Add a file into /etc/dracut.conf.d/ , and then generate a new initramfs image like this; reboot after this process:

echo add_drivers+="vfio vfio_iommu_type1 vfio_pci vfio_virqfd" > /etc/dracut.conf.d/local.conf
dracut -f --kver `uname -r`

Then we can tell vfio to claim device during boot sequence, to locate device id you want to passthrough, use lspci -nn to show name and device:

......
01:00.0 VGA compatible controller [0300]: NVIDIA Corporation TU106 [GeForce RTX 2060 SUPER] [10de:1f06] (rev a1)
01:00.1 Audio device [0403]: NVIDIA Corporation TU106 High Definition Audio Controller [10de:10f9] (rev a1)
01:00.2 USB controller [0c03]: NVIDIA Corporation TU106 USB 3.1 Host Controller [10de:1ada] (rev a1)
01:00.3 Serial bus controller [0c80]: NVIDIA Corporation TU106 USB Type-C UCSI Controller [10de:1adb] (rev a1)
02:00.0 Non-Volatile memory controller [0108]: Intel Corporation Optane SSD 900P Series [8086:2700]
03:00.0 Non-Volatile memory controller [0108]: Sandisk Corp Device [15b7:5009] (rev 01)
......
08:00.0 USB controller [0c03]: ASMedia Technology Inc. ASM1042A USB 3.0 Host Controller [1b21:1142]
......

here I want to passthrough NVIDIA TU106, Sandisk NVMe drive, and ASMedia USB Host device, I only have to claim VGA, Audio and Serial bus controller, like this:

GRUB_CMDLINE_LINUX= "...[This is where your previous parameter goes]... kvm.ignore_msrs=1 vfio-pci.ids=10de:1f06,10de:10f9,10de:1adb video=efifb:off"

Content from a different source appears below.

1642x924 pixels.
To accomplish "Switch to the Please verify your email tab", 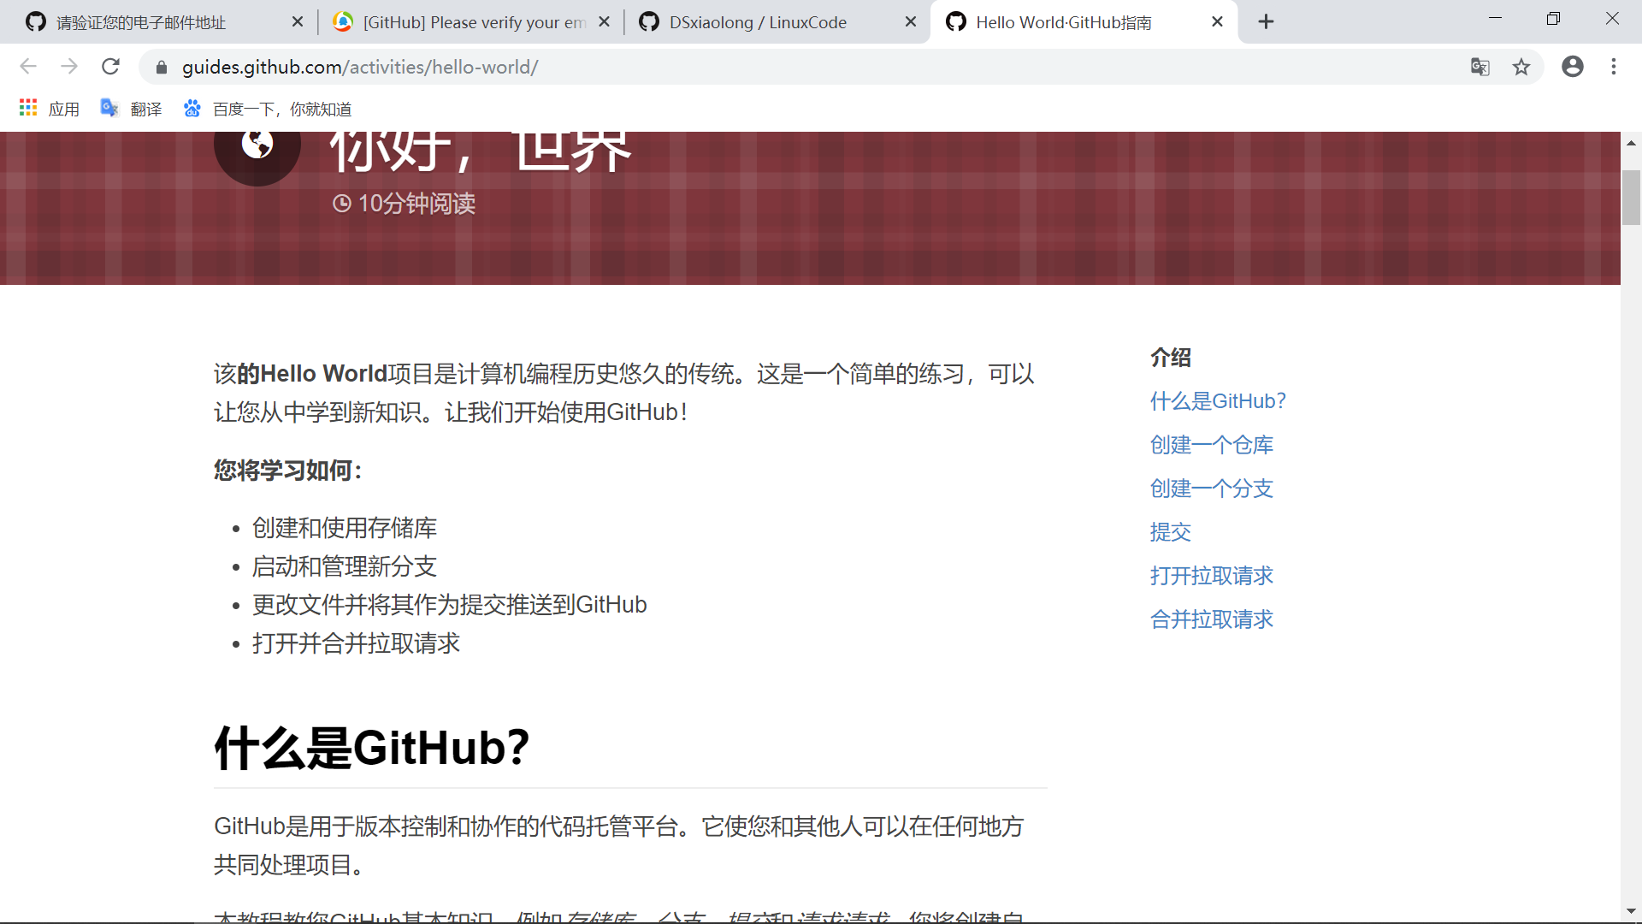I will [473, 22].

ignore_msrs is to prevent some issue where your CPU isn't supported, you can ignore this line if didn't encounter any crash issue in guest, vfio-pci.ids is those device ids you want to passthrough listed before, and video=efifb:0ff is to turn off efi frame buffer.

Now you can setup virtual machine freely, UEFI firmware is what I tested, make sure edk2-ovmf is installed, and setup virtual machine by it:

And now you can add PCI device from Add Hardware, and start to install virtual machine.

To hide KVM status from being detected by NVIDIA driver, modify virtual machine XML file like:

<domain type="kvm">
...
  <feature>
    <kvm>
      <hidden state="on"/>
    </kvm>
  </feature>
...
  <qemu:commandline>
    <qemu:arg value='-cpu'/>
    <qemu:arg value='host,hv_time,kvm=off,hv_vendor_id=null'/>
  </qemu:commandline>
</domain>

This can work without qemu:commandline stuff

A small note: remove Display Spcie and Video QXL(or anything you have), to output graphics only to GPU you have passthrough.
And not all GPU is supported by OVMF firmware, you can install setup machine first and then delete virtual graphics.